(REQUIREMENT):
Each record, minus any picture, should be returned exactly as written.
┄┄┄┄┄┄┄┄┄┄
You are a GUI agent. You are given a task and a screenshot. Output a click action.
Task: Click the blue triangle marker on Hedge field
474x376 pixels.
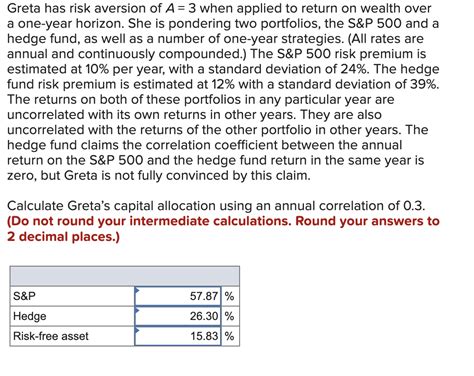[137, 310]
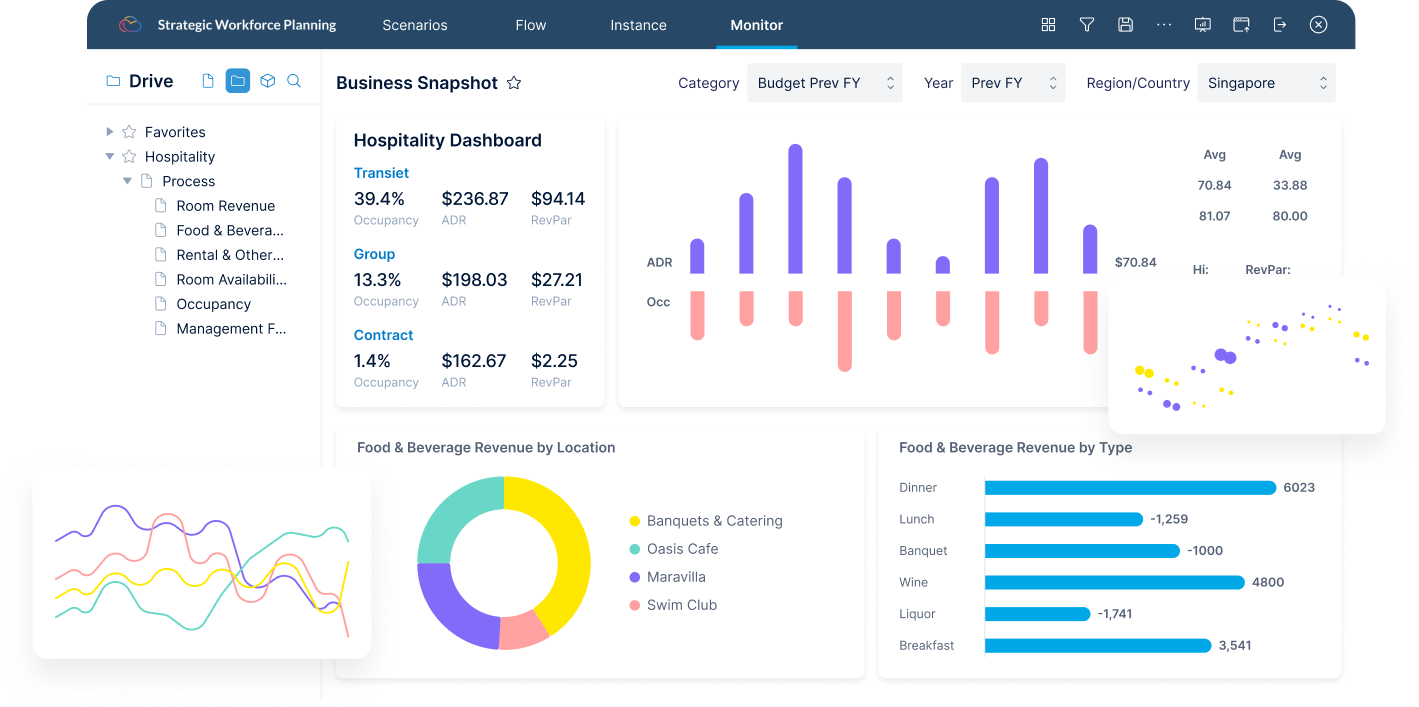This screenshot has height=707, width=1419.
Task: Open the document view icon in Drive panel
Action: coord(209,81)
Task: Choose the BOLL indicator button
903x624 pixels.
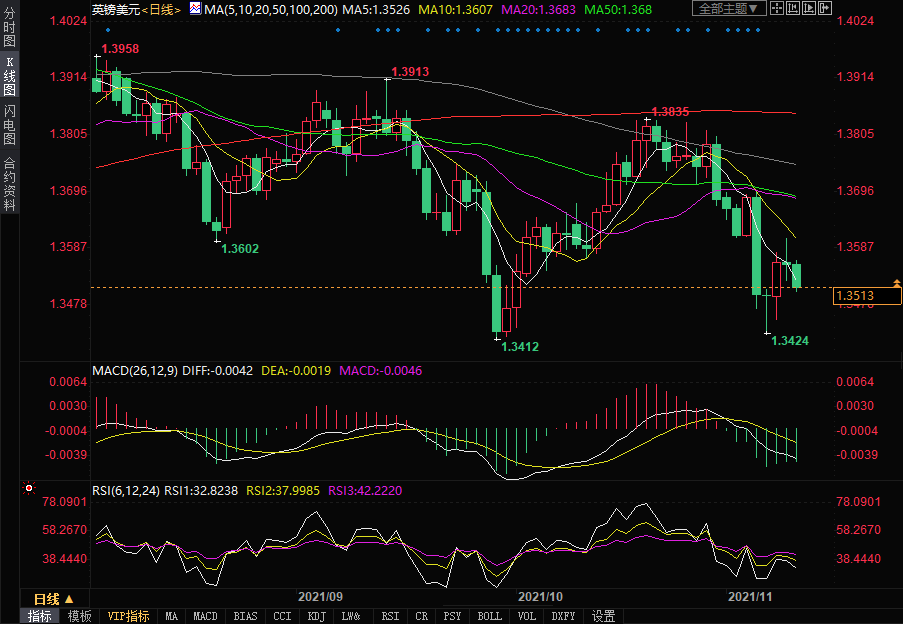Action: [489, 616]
┄┄┄┄┄┄┄┄┄┄
(RESPONSE):
You are a GUI agent. You are given a task and a screenshot. Output a click action.
Task: Click the blue triangle marker on Hedge field
474x376 pixels.
[137, 310]
This screenshot has height=707, width=1419.
Task: Open the document view icon in Drive panel
Action: coord(209,81)
Task: Choose the BOLL indicator button
903x624 pixels.
Action: [489, 616]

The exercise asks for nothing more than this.